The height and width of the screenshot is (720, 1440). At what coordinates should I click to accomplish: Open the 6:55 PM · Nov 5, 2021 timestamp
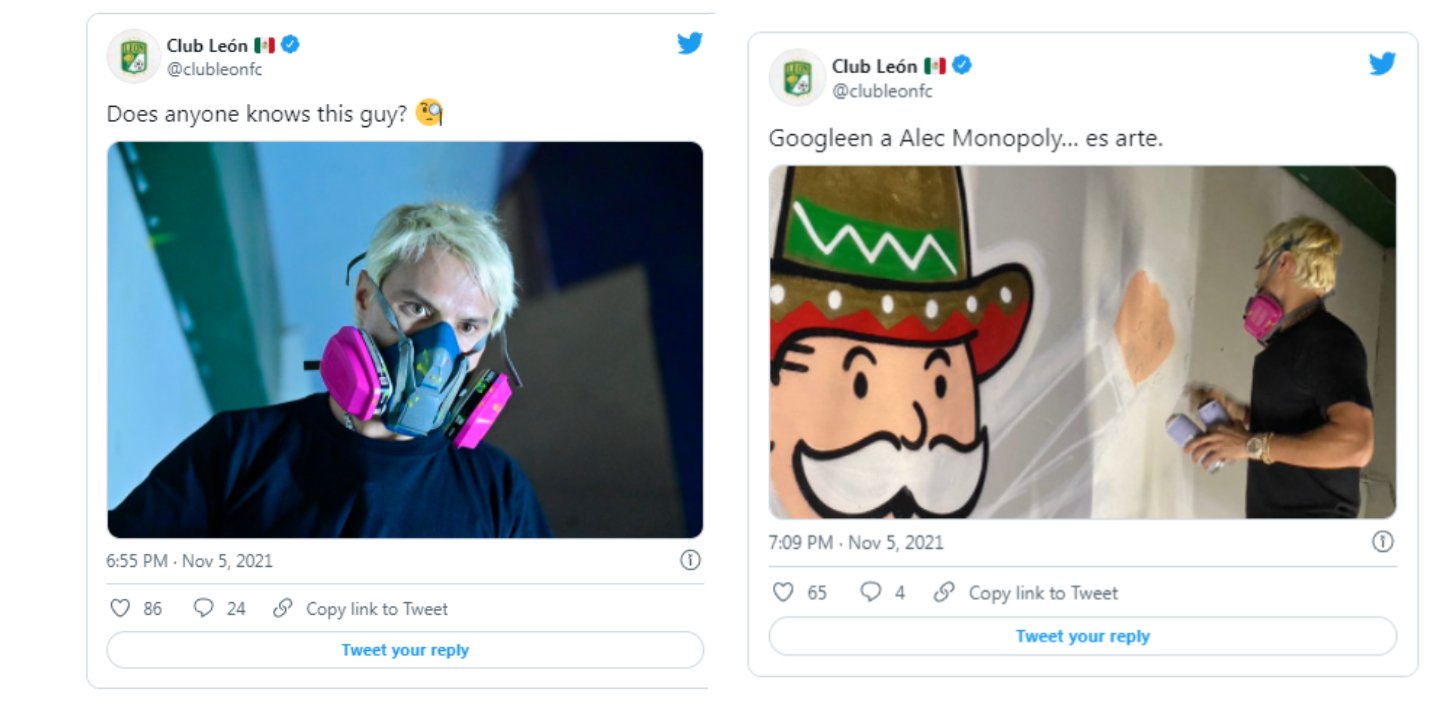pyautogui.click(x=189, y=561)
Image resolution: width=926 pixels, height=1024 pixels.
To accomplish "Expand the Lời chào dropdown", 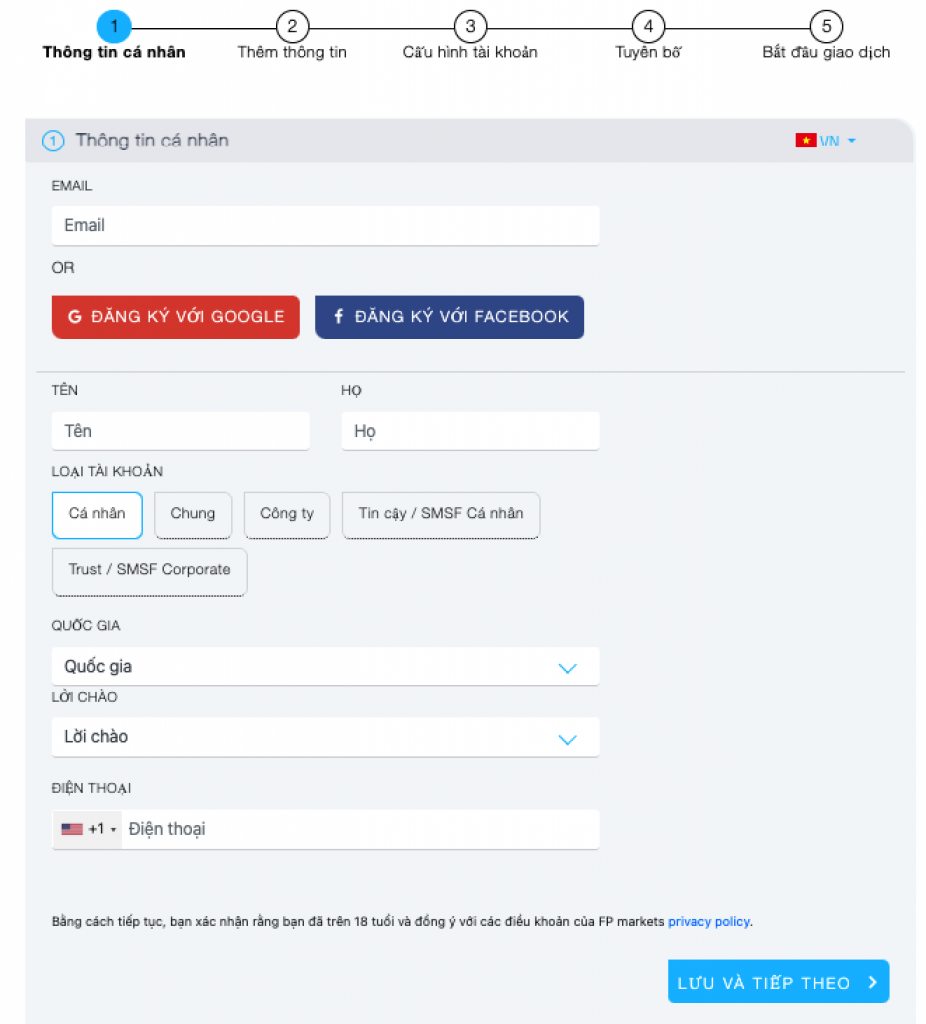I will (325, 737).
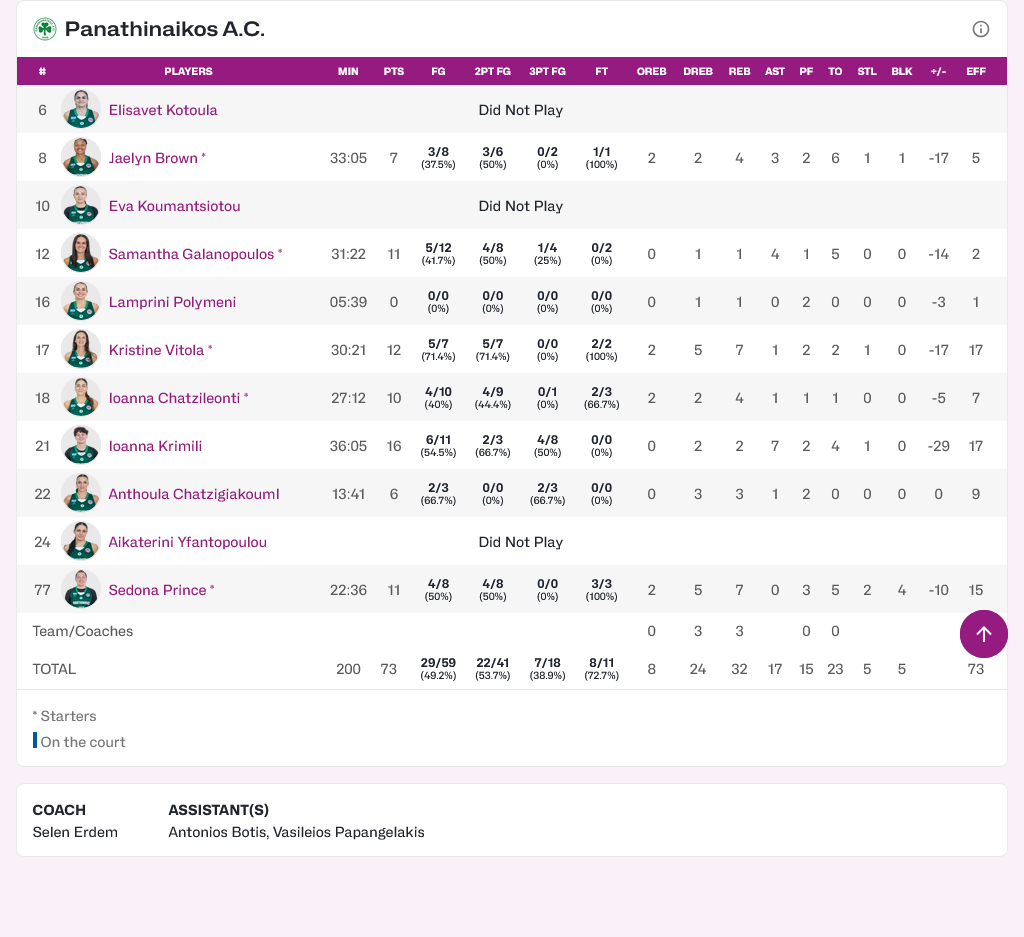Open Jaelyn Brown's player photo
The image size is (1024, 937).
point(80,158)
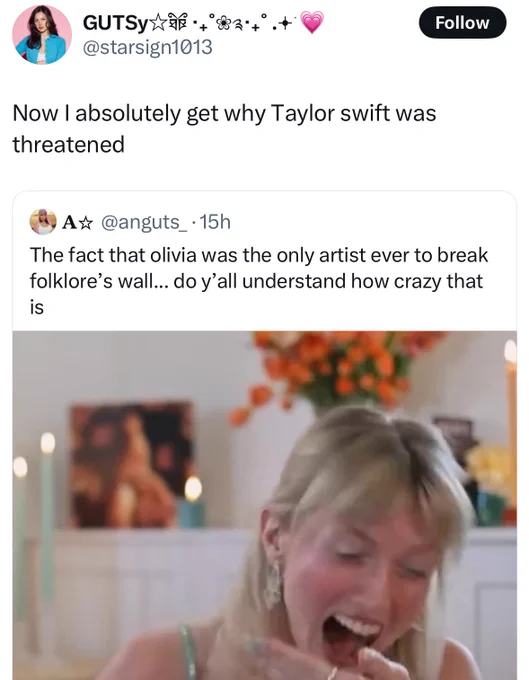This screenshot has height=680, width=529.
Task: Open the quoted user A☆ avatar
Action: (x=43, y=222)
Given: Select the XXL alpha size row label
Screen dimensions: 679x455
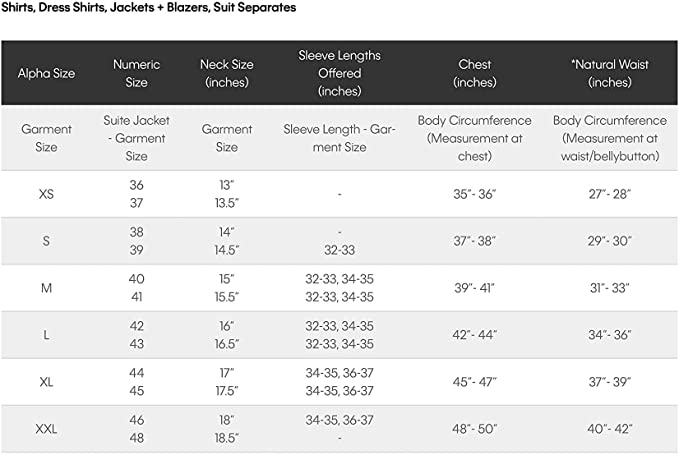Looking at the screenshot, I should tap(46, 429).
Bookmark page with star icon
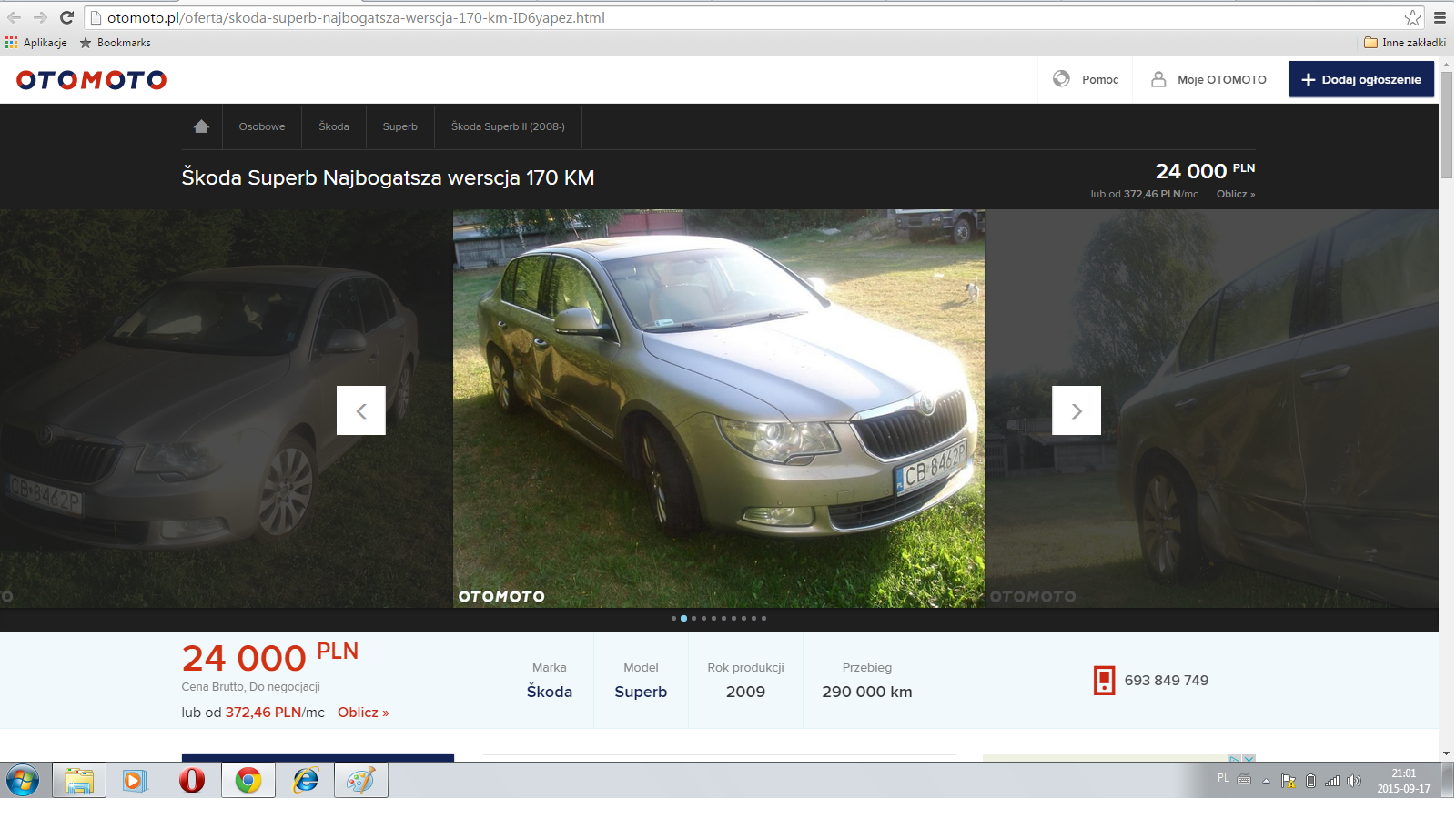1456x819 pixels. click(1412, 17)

• What to produce:
Can you express everything from the start of the listing down to and including the line containing "pyautogui.click(x=189, y=561)" as a Markdown table with columns No. and Line, skipping blank lines and leaving the pictures out?

• Task output:
| No. | Line |
|---|---|
| 1 | The height and width of the screenshot is (720, 1440). At what coordinates should I click to accomplish: Open the 6:55 PM · Nov 5, 2021 timestamp |
| 2 | pyautogui.click(x=189, y=561) |